# Data
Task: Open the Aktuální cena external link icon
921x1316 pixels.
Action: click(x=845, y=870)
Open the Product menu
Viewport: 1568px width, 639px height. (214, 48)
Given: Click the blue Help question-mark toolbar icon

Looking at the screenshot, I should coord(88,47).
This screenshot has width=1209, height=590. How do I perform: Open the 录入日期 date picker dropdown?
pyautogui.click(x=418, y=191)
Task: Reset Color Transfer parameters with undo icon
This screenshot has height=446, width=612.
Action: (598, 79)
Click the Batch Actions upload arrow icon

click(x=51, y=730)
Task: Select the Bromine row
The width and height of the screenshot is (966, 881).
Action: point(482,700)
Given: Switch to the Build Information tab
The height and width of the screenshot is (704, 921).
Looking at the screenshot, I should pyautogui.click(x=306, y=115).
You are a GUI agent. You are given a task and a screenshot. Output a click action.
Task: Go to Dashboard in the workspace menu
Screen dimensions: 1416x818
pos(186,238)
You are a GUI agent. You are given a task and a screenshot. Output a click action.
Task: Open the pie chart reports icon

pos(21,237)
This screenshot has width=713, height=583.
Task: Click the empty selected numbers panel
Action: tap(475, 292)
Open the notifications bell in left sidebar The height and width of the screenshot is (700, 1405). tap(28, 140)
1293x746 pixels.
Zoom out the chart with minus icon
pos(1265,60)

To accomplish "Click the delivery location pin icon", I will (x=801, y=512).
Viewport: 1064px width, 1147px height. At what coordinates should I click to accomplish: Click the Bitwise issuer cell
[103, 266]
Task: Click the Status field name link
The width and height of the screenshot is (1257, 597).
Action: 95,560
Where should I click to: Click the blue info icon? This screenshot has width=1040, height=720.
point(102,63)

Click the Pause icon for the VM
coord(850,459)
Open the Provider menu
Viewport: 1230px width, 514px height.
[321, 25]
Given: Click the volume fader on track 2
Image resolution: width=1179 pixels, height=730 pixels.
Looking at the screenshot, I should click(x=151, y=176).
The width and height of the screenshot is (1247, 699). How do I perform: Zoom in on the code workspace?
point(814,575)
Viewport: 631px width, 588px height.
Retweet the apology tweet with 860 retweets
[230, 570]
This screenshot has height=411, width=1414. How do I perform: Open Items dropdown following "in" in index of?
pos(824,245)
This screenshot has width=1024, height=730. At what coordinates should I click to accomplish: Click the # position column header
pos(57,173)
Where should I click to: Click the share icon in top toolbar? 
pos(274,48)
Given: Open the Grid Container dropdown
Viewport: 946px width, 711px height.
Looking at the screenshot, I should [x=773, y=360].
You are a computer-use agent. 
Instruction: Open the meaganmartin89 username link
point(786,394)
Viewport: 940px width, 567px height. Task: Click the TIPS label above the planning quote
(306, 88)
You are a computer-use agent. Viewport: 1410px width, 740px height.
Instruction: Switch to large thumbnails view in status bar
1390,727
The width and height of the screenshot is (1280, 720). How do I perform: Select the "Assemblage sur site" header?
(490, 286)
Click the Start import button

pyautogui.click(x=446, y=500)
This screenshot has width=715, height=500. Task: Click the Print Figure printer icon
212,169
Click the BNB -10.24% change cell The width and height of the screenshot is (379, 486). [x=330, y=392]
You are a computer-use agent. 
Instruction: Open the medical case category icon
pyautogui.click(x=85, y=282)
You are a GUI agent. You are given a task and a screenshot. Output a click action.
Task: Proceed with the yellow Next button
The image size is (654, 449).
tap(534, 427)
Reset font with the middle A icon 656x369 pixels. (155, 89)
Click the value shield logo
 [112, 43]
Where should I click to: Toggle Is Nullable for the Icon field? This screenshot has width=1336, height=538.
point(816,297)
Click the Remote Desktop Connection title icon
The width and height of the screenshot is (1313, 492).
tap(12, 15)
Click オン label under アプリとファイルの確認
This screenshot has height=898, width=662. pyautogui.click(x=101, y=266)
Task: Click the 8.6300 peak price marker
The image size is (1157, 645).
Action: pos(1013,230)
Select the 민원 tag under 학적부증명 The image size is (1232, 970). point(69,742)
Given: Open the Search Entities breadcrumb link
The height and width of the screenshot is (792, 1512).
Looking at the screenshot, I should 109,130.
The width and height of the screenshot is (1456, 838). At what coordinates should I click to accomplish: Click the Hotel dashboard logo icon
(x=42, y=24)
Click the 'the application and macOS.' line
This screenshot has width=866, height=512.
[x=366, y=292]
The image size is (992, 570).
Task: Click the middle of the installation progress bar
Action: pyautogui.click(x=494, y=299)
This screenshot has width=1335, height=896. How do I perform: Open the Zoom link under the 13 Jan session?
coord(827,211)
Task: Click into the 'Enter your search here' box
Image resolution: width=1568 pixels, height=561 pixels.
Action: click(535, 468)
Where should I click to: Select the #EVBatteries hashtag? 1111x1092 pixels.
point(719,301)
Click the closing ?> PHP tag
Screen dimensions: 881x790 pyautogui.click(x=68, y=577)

# Exercise aim
Search the material above for "Reset". Pull out each line where it shows up.

# Exercise answer
Task: Reset Color Transfer parameters with undo icon
Reset font with the middle A icon 656x369 pixels. (155, 89)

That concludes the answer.